Consistent Iron Abundances Derived from Neutral and Singly Ionized Iron Lines in Ultraviolet and Optical Spectra of Six Warm Metal-poor Stars

Neutral Fe lines in metal-poor stars yield conflicting abundances depending on whether and how deviations from local thermodynamic equilibrium (LTE) are considered. We have collected new high-resolution and high signal-to-noise ultraviolet (UV) spectra of three warm dwarf stars with [Fe/H] ≈ −2.9 with the Space Telescope Imaging Spectrograph on the Hubble Space Telescope. We locate archival UV spectra for three other warm dwarfs with [Fe/H] ≈ −3.3, −2.2, and −1.6, supplemented with optical spectra for all six stars.

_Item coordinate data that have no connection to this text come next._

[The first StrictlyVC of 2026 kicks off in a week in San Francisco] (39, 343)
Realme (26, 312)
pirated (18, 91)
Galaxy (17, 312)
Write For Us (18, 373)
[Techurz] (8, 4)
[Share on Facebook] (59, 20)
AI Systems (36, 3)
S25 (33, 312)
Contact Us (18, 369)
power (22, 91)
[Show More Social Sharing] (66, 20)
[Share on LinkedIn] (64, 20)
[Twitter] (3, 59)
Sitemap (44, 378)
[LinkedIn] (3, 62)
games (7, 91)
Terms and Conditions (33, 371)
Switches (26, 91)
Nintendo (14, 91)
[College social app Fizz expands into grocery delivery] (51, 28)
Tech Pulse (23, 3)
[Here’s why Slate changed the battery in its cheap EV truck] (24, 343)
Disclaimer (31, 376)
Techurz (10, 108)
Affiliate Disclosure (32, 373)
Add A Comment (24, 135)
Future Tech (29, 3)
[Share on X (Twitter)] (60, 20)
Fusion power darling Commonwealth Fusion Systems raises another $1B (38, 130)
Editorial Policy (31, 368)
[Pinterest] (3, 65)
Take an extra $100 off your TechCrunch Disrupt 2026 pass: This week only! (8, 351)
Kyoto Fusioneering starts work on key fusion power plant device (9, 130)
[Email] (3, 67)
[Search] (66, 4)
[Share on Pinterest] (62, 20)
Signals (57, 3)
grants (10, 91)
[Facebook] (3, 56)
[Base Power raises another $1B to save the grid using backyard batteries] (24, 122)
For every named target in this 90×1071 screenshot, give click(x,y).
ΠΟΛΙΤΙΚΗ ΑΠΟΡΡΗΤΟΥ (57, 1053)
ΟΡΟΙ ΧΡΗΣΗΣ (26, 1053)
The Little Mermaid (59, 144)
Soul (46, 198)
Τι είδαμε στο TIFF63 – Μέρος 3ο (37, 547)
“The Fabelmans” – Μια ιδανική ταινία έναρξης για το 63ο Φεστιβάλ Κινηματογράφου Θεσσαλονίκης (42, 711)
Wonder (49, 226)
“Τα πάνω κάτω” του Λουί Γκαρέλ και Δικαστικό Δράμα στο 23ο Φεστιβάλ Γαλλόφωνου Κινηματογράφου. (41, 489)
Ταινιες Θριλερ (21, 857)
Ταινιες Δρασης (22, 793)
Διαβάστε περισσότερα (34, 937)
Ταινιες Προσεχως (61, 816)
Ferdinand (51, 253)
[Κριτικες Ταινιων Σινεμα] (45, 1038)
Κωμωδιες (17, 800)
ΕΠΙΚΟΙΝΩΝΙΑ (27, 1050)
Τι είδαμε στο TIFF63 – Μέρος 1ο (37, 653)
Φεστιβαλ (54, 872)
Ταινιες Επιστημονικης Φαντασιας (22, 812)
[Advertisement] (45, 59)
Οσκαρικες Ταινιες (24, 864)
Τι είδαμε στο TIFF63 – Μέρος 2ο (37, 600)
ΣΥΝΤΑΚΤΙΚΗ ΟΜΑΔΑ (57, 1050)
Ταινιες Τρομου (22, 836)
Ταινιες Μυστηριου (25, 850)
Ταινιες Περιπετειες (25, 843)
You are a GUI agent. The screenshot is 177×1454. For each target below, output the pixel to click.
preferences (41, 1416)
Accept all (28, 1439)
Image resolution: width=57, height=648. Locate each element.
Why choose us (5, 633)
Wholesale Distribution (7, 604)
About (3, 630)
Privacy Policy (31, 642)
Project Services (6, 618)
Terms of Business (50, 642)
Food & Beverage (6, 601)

We calculate stellar parameters using methods that are largely independent of the spectra, adopting broadband photometry, color–temperature relations, Gaia parallaxes, and assumed masses. We use the LTE line analysis code MOOG to derive Fe abundances from hundreds of Fe i and Fe ii lines with wavelengths from 2290 to 6430 Å. The [Fe/H] ratios derived separately from Fe i and Fe ii lines agree in all six stars, with [Fe ii/H]–[Fe i/H] ranging from +0.00 ± 0.07 to −0.12 ± 0.09 dex, when strong lines and Fe i lines with lower excitation potential <1.2 eV are excluded. This constrains the extent of any deviations from LTE that may occur within this parameter range. While our result confirms non-LTE calculations for some warm, metal-poor dwarfs, it may not be generalizable to more metal-poor dwarfs, where deviations from LTE are predicted to be larger. We also investigate trends of systematically lower abundances derived from Fe i lines in the Balmer continuum region (≈3100–3700 Å), and we conclude that no proposed explanation for this effect can fully account for the observations presently available.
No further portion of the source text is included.